- Exercise goal
Please put the records, from their first line through the line containing "Action: point(735,145)", into a Markdown table with the columns Row and Text. Skip blank lines and leave the pictures out.
━━━
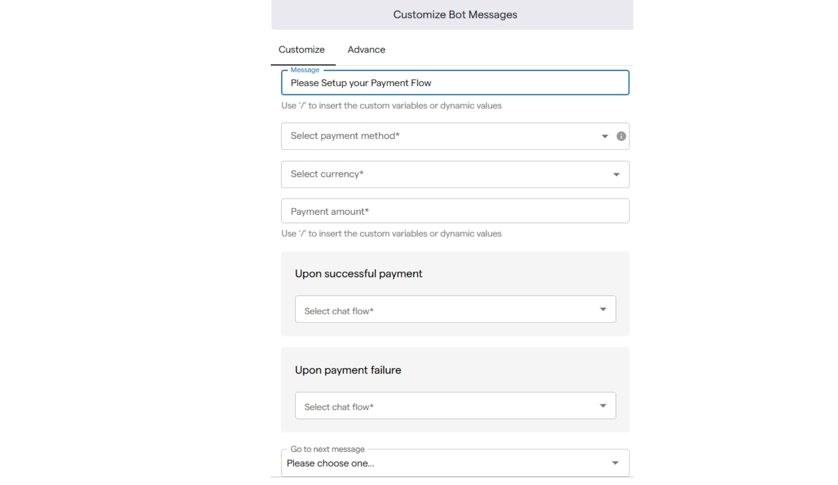Click the Customize Bot Messages header
The height and width of the screenshot is (485, 838).
coord(454,14)
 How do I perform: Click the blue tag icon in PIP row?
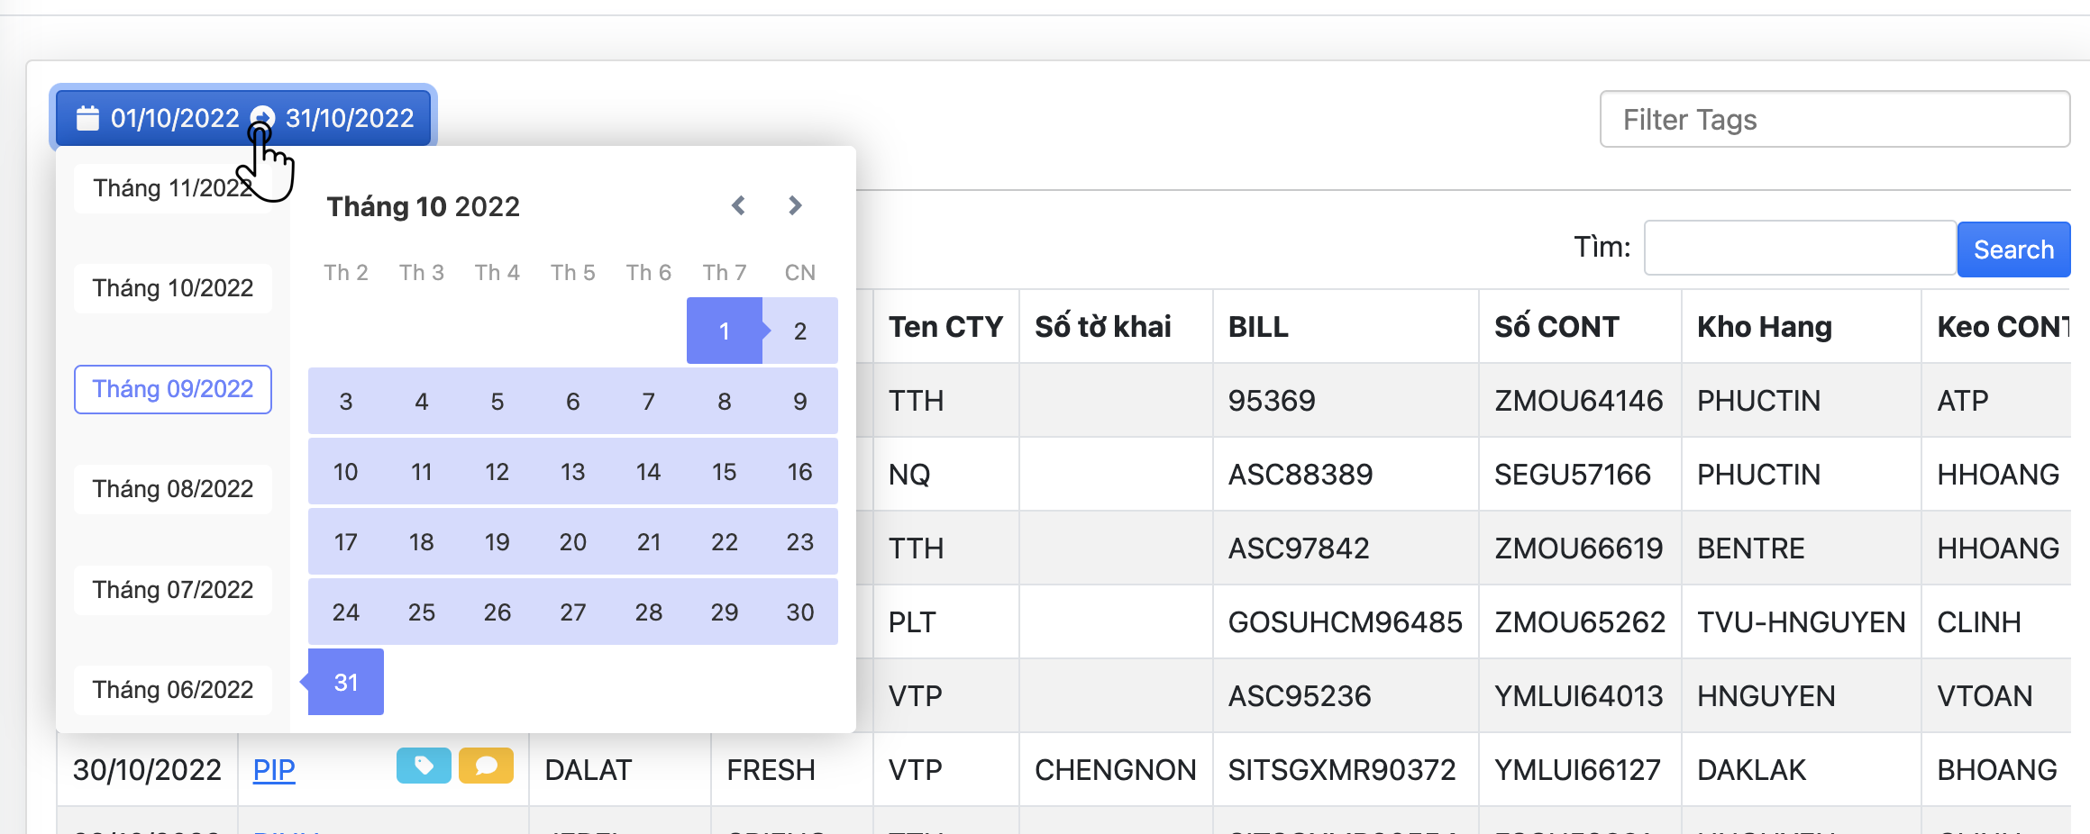[424, 766]
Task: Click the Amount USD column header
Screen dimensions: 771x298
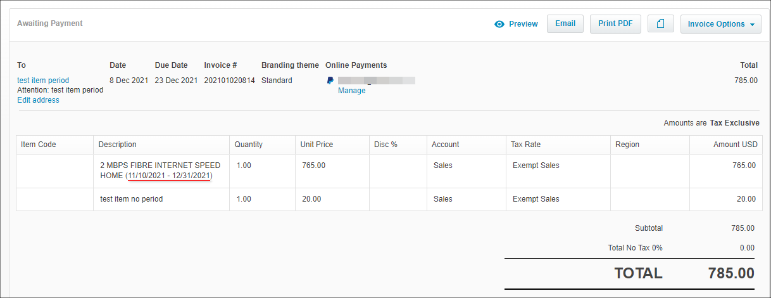Action: point(735,145)
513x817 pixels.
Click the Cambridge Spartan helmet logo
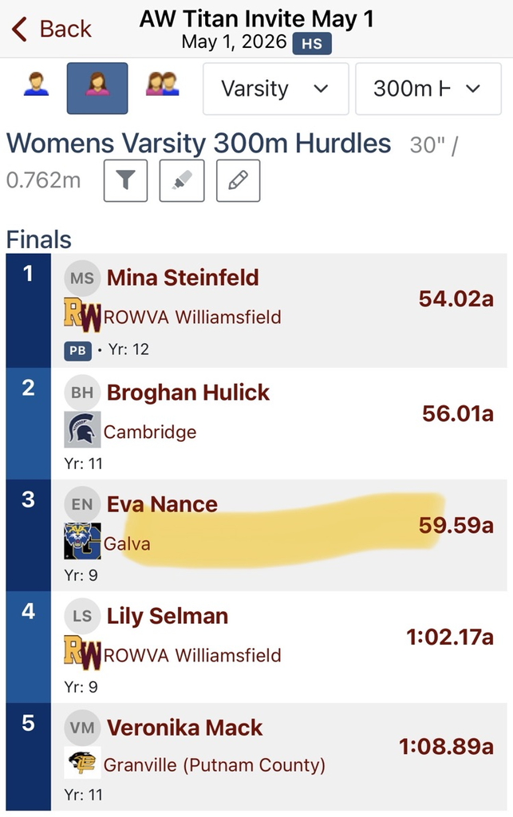click(82, 429)
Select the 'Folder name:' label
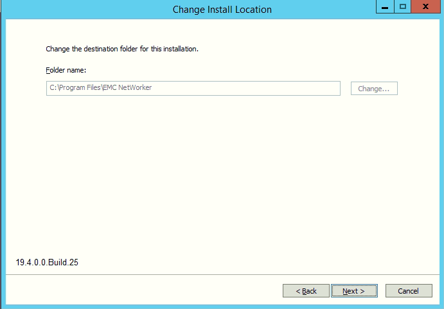This screenshot has width=444, height=309. pyautogui.click(x=66, y=69)
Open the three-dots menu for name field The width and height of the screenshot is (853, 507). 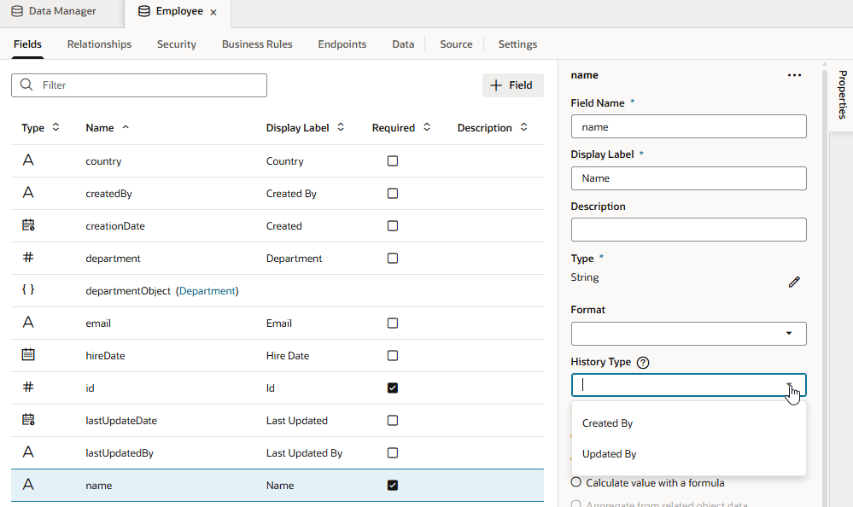point(794,75)
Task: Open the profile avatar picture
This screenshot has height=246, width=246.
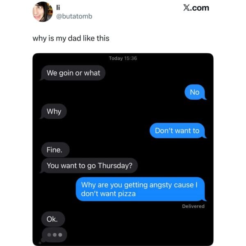Action: 43,12
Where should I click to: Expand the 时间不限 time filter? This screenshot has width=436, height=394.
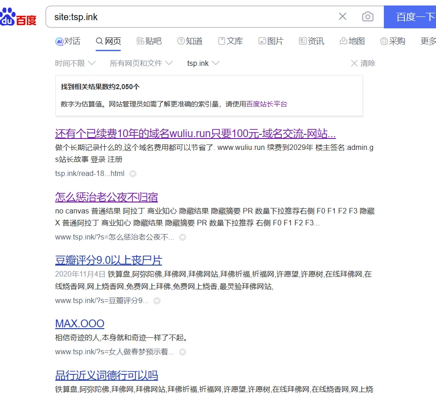click(75, 63)

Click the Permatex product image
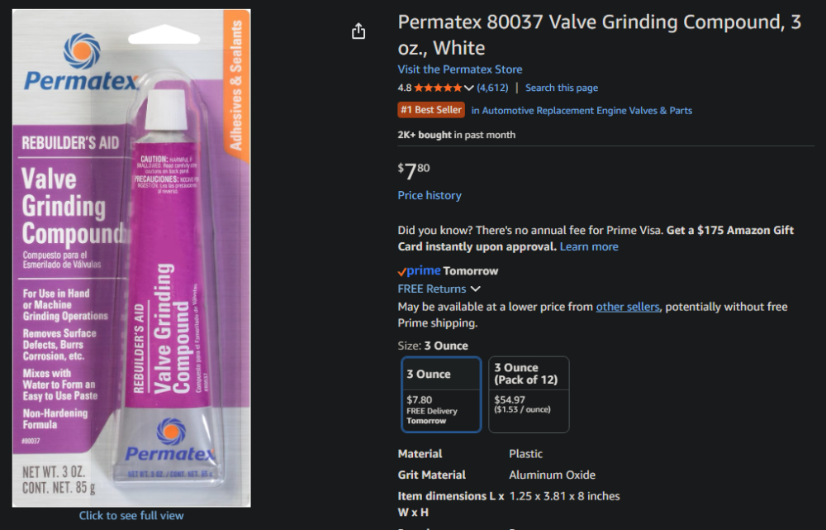pyautogui.click(x=131, y=258)
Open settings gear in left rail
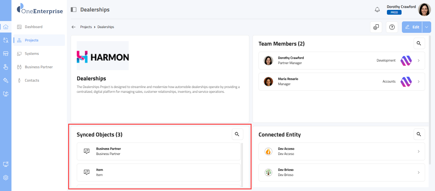Screen dimensions: 435x191 pyautogui.click(x=6, y=178)
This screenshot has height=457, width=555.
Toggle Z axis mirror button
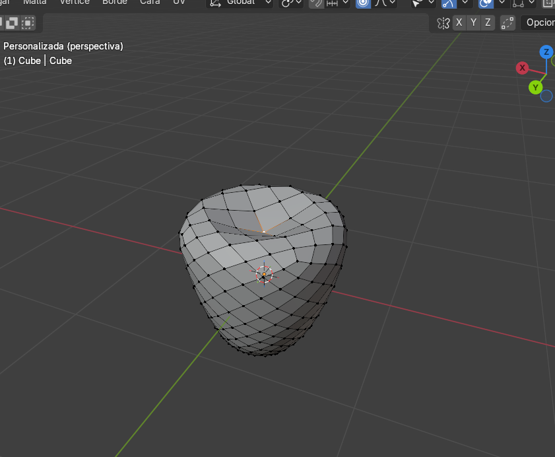point(488,23)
━━━
- Expected answer
| Row | Text |
|---|---|
| 1 | Click the Customize Bot Messages header |
| 2 | The height and width of the screenshot is (485, 838). |
| 3 | coord(454,14) |
| 4 |  How do I perform: Click the blue tag icon in PIP row? |
| 5 | [424, 766] |
| 6 | Task: Click the Amount USD column header |
| 7 | Screen dimensions: 771x298 |
| 8 | Action: point(735,145) |